Things I Know for Sure About Writing

For a couple of years now, I have been involved with a poetry group at Brookwood Florida, a home for adolescent girls who have been removed from their domestic situations because of abuse. Under the direction of the wonderful Jeanne Chase, some of the girls gather weekly to write. And the result is some of the most courageous poetry I have seen. Every year, Jeanne compiles the poetry into a book. And this year, we threw the girls a real author book release party at one of my favorite indies, Inkwood Books in Tampa.

I prepared a few words about writing, and what it has meant to me, and what I think it can mean for them if they keep at it. Though I wrote this for young women who are using poetry as a catharsis, as a way to make sense of their feelings, and as a step toward self-empowerment, it seems to me that some of this might be true for every writer. So, I thought I’d share some things that have certainly been true for me:

  1. All you need to do to define yourself as a writer, is write. By this I don’t mean write a grocery list, or even a diary, or letters to your friend. What I mean is that you get quiet, dig deep and put down on the page the contents of your heart and soul to tell your truth. This might emerge as poetry, or fiction, or playwriting. It could take any number of forms. But if you do it; you’re a writer.

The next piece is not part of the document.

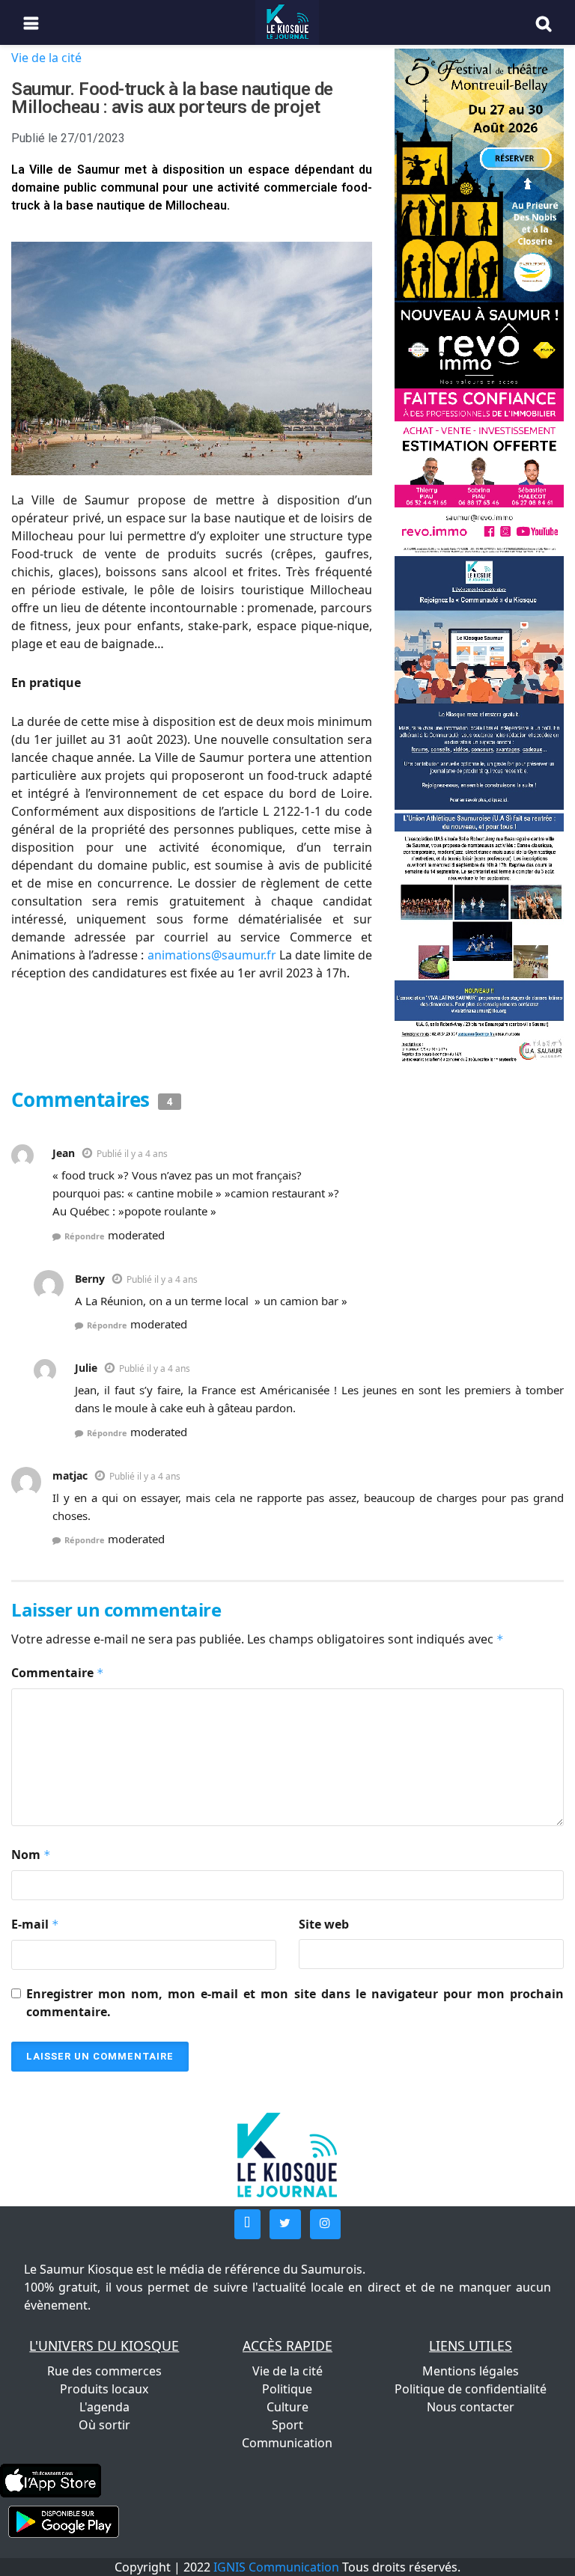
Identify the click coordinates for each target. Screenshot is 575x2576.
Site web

  2. The act of writing is a reward in and of itself. You are enriched just by doing it.
  3. The more you write, the better you will get.
  4. The more you write, the better you will know yourself.

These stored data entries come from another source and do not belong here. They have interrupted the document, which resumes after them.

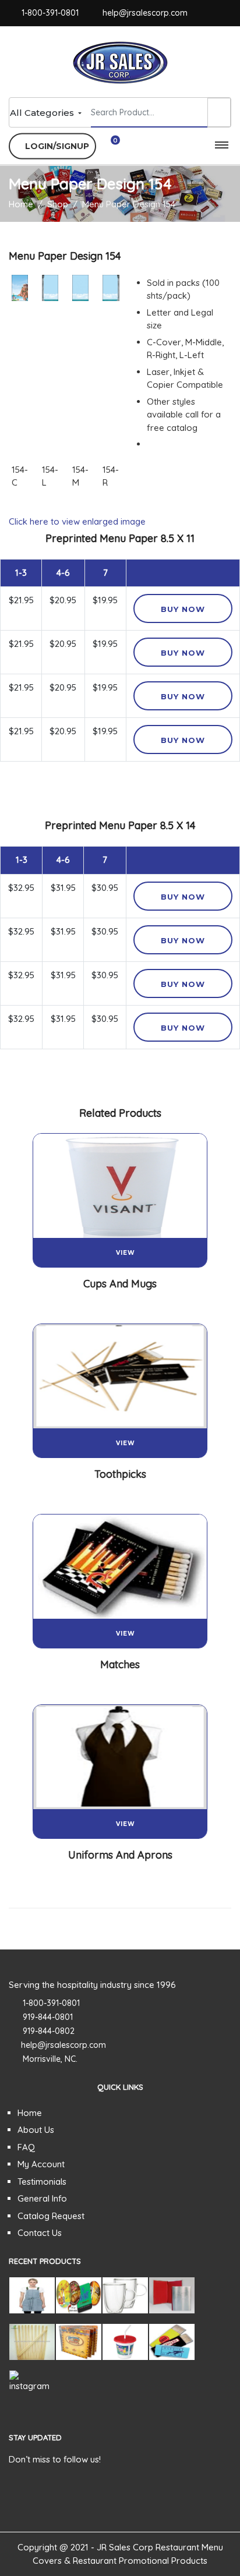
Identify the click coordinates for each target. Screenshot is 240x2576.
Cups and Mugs (120, 1283)
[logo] (120, 60)
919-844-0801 (48, 2017)
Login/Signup (56, 146)
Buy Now (183, 609)
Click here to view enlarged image (77, 521)
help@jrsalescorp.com (145, 13)
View (125, 1253)
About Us (35, 2129)
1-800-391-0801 (50, 13)
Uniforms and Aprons (120, 1855)
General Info (42, 2198)
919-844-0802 (49, 2031)
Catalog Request (50, 2215)
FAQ (26, 2147)
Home (29, 2112)
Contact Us (39, 2232)
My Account (41, 2164)
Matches (120, 1664)
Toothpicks (120, 1474)
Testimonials (41, 2181)
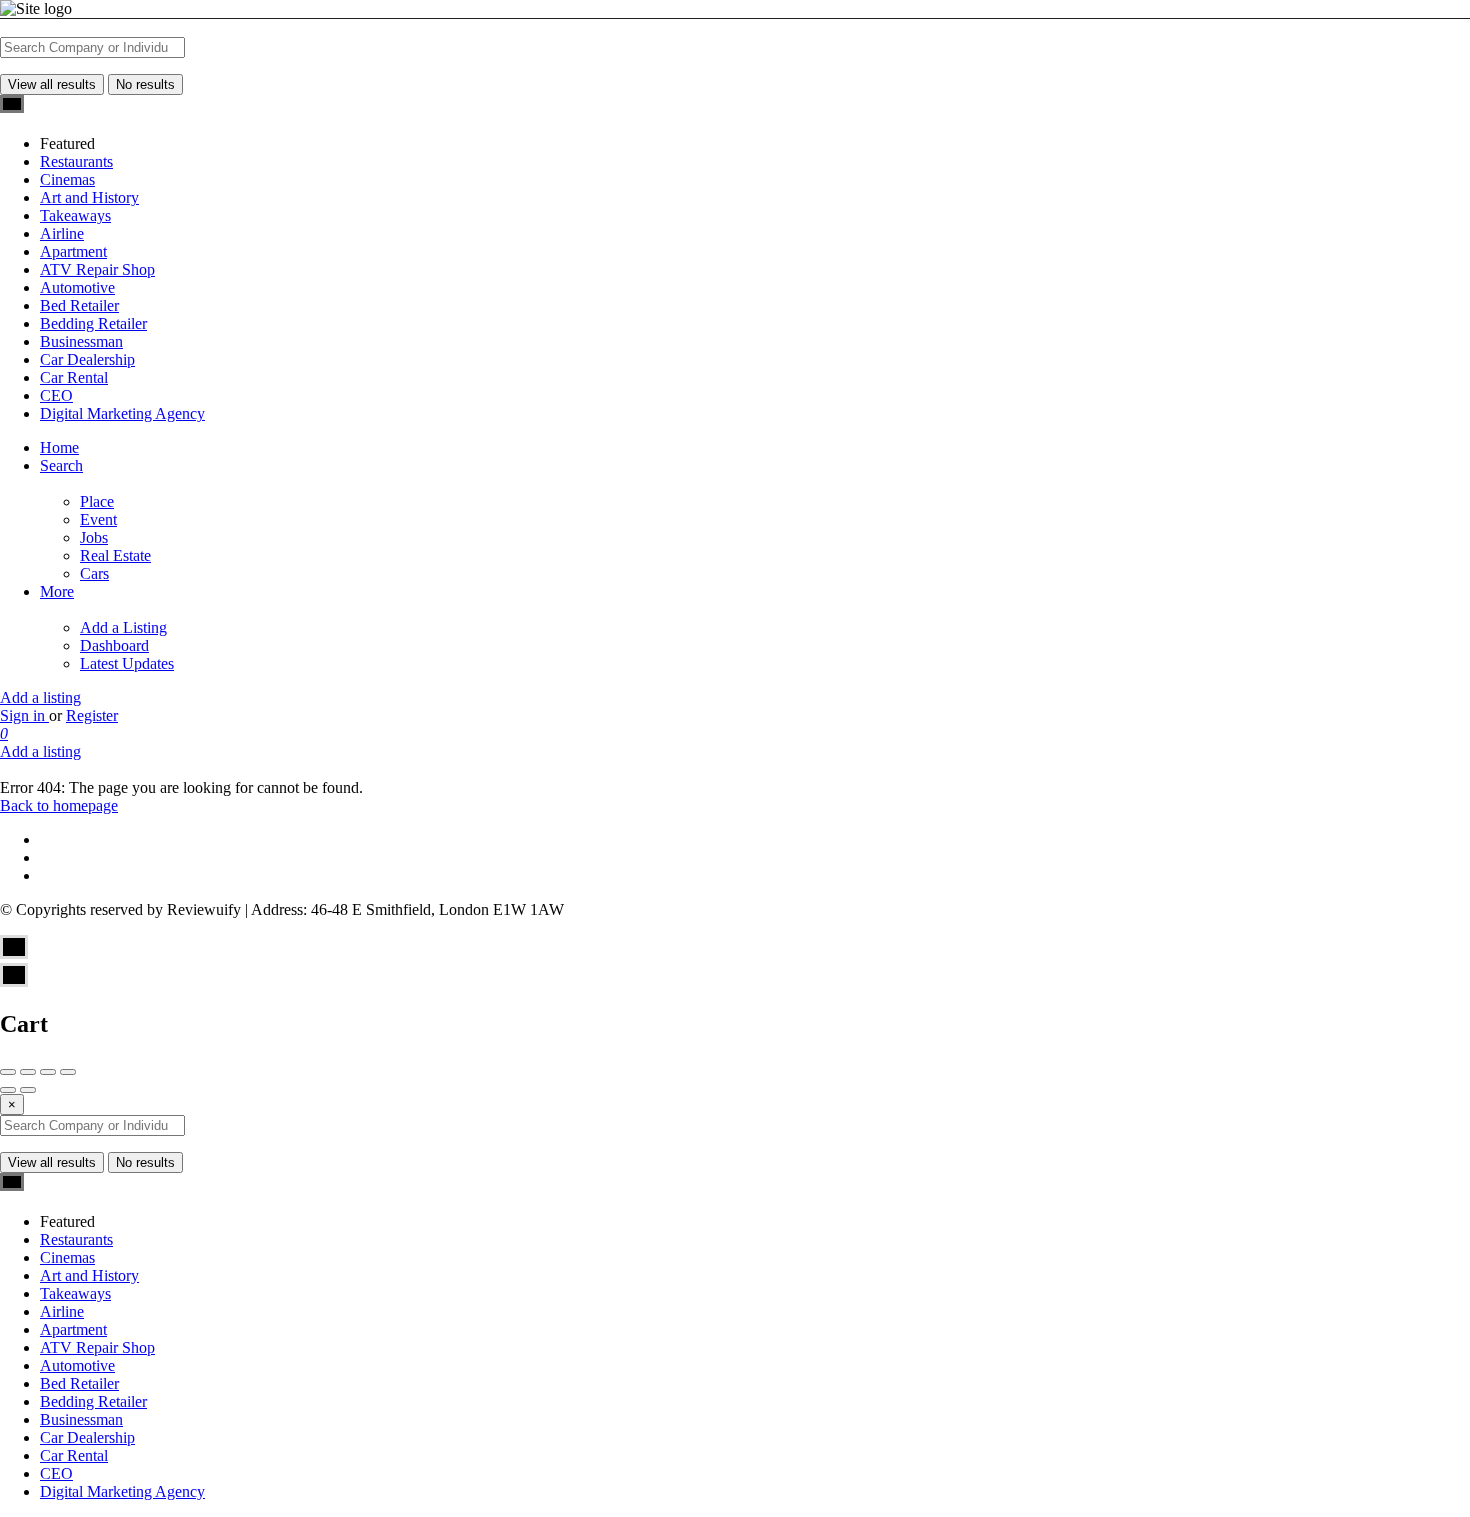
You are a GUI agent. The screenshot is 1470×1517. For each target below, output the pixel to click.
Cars (94, 573)
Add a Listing (123, 627)
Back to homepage (59, 805)
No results (145, 84)
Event (98, 519)
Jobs (94, 537)
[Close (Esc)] (8, 1072)
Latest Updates (127, 663)
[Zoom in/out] (68, 1072)
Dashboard (114, 645)
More (57, 591)
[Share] (28, 1072)
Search (61, 465)
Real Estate (115, 555)
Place (97, 501)
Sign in (24, 715)
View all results (52, 84)
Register (92, 715)
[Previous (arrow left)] (8, 1090)
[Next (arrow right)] (28, 1090)
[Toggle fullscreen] (48, 1072)
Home (59, 447)
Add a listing (40, 697)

  5. The more you write, the better you know yourself, the easier it gets to hear your own voice above the chatter of other voices.

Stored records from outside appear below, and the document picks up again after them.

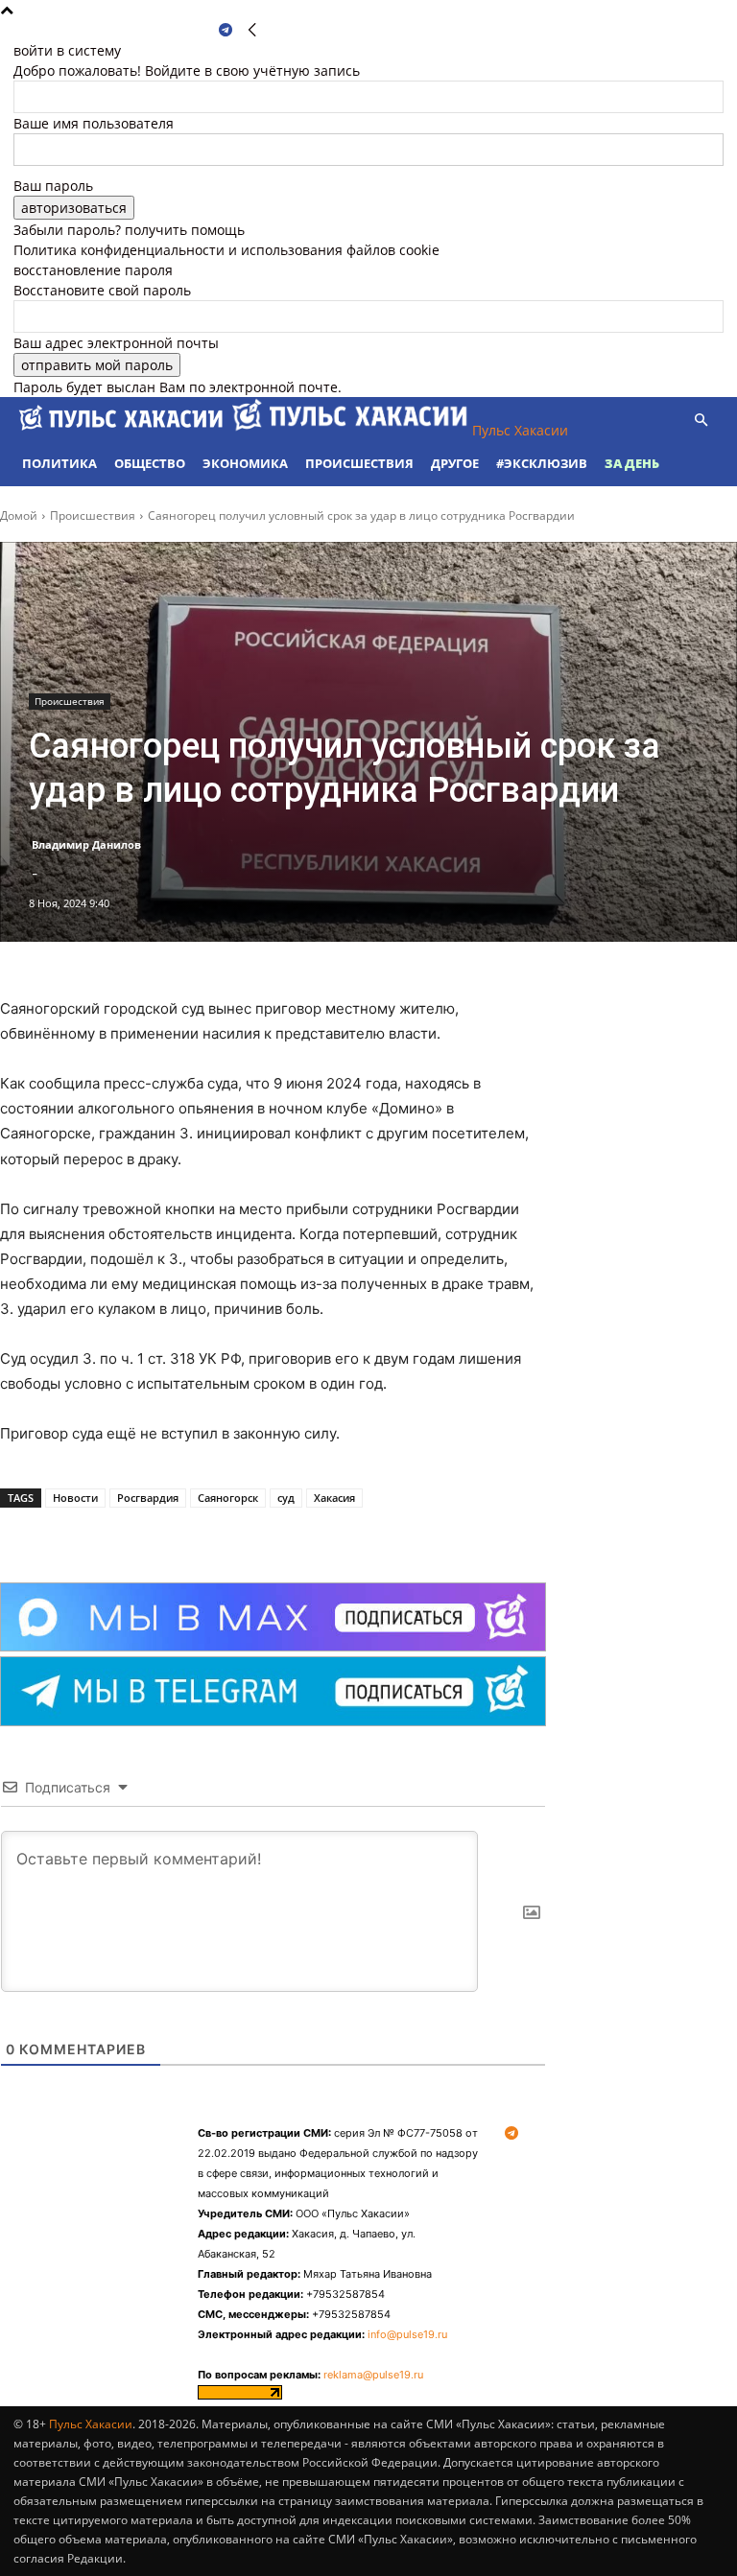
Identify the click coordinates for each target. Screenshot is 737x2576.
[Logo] (122, 430)
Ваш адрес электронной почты (116, 343)
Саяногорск (228, 1497)
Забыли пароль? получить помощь (129, 230)
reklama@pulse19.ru (373, 2374)
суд (286, 1497)
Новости (75, 1497)
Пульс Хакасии (90, 2424)
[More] (260, 1534)
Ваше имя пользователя (93, 123)
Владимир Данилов (86, 844)
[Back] (252, 30)
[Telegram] (225, 30)
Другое (455, 463)
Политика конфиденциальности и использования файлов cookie (226, 250)
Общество (149, 463)
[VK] (215, 1534)
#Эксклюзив (541, 463)
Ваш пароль (53, 185)
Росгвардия (147, 1497)
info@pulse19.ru (407, 2334)
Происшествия (359, 463)
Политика (59, 463)
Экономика (245, 463)
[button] (701, 420)
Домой (18, 515)
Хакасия (334, 1497)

  6. If you can get quiet, dig deep, speak your truth and honor your own voice, you can begin to write yourself and your own future.
  7. No one can write exactly like you. No one has ever walked in precisely your shoes. And no one can tell the story you have to tell.
  8. We write our own stories. We can’t always control what happens to us in this life. We can’t choose where we come from, or how people have treated us. But we can choose how we move forward from difficult circumstances. Only you can write the story of you.